#### Your objective
Pull out every line of the data below that contains the string "button", treating uppercase and lowercase letters as different.

• • • • •

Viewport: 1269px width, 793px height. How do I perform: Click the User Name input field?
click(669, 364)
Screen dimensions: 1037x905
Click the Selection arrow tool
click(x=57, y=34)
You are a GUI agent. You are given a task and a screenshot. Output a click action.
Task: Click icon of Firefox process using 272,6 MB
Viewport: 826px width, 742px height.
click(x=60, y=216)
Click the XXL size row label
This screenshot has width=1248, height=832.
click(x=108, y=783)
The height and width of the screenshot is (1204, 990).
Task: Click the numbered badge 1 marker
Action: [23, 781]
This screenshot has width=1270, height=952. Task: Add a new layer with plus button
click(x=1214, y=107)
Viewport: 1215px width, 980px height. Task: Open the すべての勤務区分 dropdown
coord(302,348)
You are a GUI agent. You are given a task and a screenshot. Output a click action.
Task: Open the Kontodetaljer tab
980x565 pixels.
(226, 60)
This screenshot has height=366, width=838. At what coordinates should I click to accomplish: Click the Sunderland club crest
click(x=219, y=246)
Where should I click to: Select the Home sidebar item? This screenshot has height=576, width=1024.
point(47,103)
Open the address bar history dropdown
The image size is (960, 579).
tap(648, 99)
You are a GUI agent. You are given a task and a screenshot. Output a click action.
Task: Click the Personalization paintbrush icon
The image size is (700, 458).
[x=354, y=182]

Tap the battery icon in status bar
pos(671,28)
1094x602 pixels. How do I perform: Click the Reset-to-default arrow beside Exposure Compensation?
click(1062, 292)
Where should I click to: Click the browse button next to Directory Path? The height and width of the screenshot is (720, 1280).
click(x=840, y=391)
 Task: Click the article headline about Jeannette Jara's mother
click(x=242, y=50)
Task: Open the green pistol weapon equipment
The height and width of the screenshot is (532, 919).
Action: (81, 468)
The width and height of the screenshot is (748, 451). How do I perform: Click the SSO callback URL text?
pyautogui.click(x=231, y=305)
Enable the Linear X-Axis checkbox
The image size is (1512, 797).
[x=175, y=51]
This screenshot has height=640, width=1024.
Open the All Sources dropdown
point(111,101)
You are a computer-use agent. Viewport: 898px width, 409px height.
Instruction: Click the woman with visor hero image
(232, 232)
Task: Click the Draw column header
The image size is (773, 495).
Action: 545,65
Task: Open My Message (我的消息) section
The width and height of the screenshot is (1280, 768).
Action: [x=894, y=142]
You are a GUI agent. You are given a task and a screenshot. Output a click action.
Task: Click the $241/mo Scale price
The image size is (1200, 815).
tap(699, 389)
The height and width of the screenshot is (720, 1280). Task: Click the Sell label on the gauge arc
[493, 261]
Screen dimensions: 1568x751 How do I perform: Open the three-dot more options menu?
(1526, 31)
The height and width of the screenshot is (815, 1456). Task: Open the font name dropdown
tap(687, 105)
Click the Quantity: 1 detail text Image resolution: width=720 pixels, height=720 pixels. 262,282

• • • • •

#### The result
This screenshot has width=1270, height=952. Task: Add a new layer with plus button
Where should I click to: Click the browse button next to Directory Path? The height and width of the screenshot is (720, 1280).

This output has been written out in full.